Das Münchner Amtsgericht führte in seiner Begründung aus, dass die vereinbarte Miete laut Bürgerlichem Gesetzbuch (&536, Absatz 1) gemindert werden könne, wenn die Mietsache zum Zeitpunkt der Überlassung einen Mangel aufweist, der den vereinbarten Gebrauch aufhebt oder mindert, oder ein solcher Mangel während der Mietzeit entsteht.

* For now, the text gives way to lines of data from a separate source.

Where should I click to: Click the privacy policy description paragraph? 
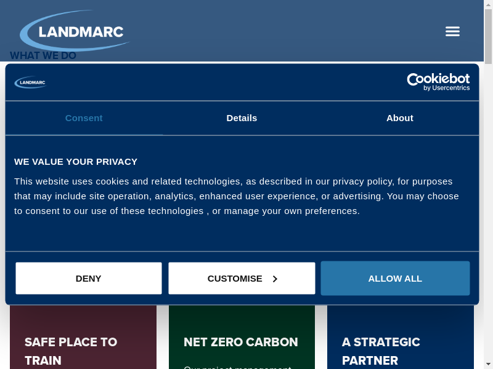click(x=237, y=196)
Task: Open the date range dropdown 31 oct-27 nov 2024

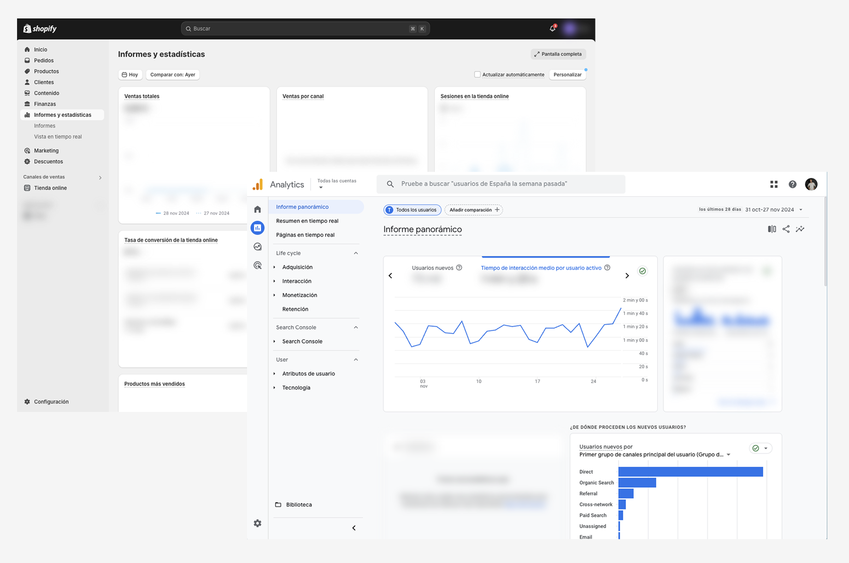Action: pyautogui.click(x=773, y=210)
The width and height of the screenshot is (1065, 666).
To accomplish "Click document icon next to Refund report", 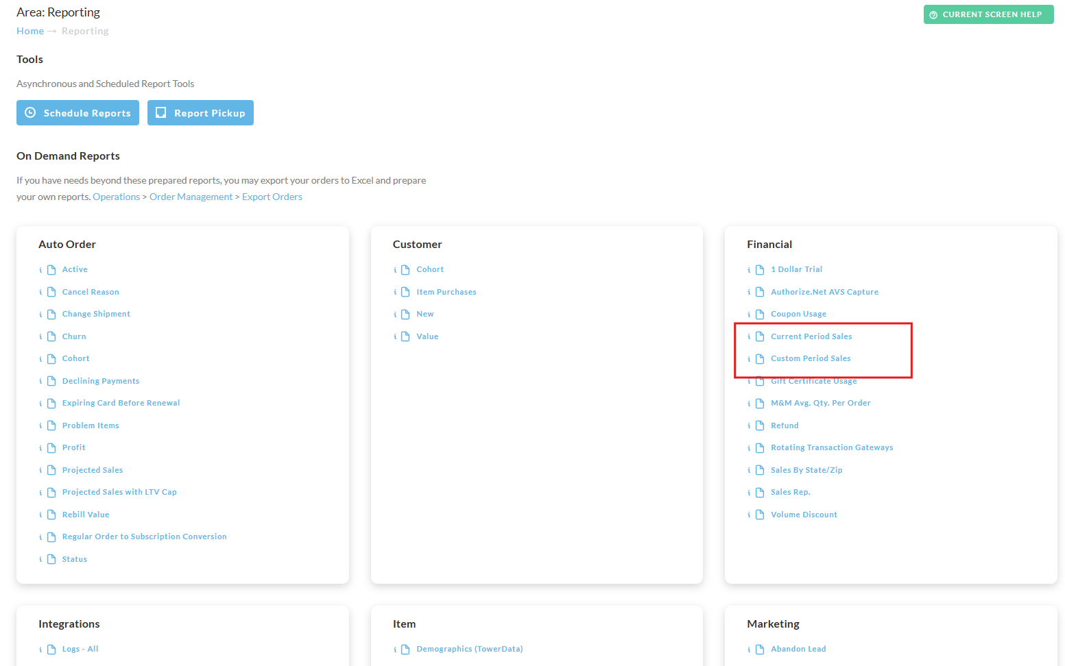I will (x=760, y=426).
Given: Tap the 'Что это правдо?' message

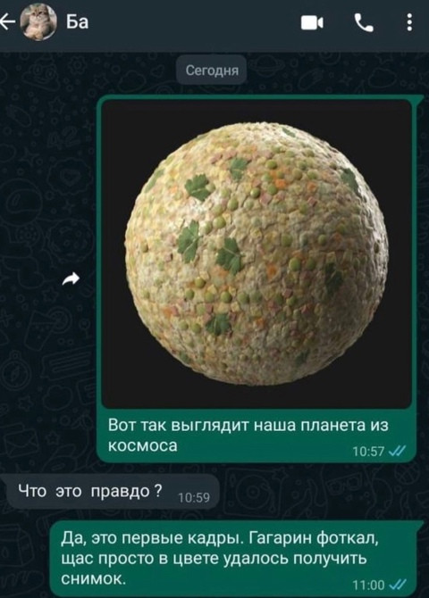Looking at the screenshot, I should 114,492.
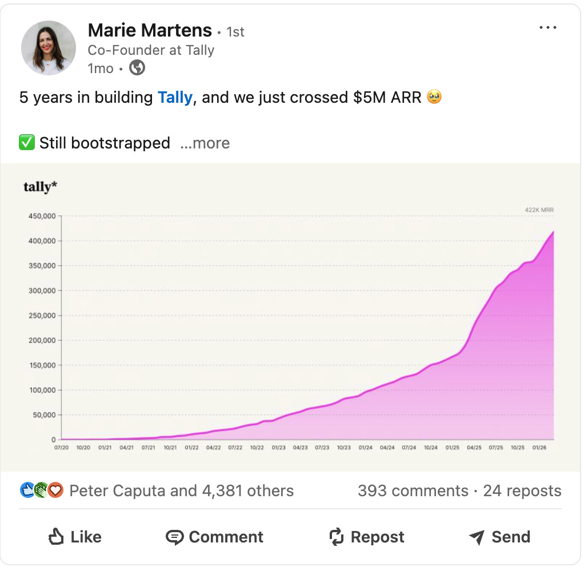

Dass in Großstädten Baulärm nicht ungewöhnlich sei, schließe diesen Anspruch nicht von vornherein aus. Auch in der Großstadt müsse man ungestört von Baulärm leben können. Zudem sei beim Einzug die benachbarte Fabrik noch leergestanden, mit Baumaßnahmen habe die Mieterin nicht rechnen müssen.

Anders hätte der Fall womöglich gelegen, hätte die Vermieterin von den bevorstehenden Baumaßnahmen gewusst und gleich im Mietvertrag festgelegt, dass diese Lärmbelästigung vom Mieter zu akzeptieren ist. Die Beklagte muss letztlich 63,80 Euro, die sie zu viel gemindert hat, an die Klägerin zurückzahlen. (Aktenzeichen 472 C 18927/16).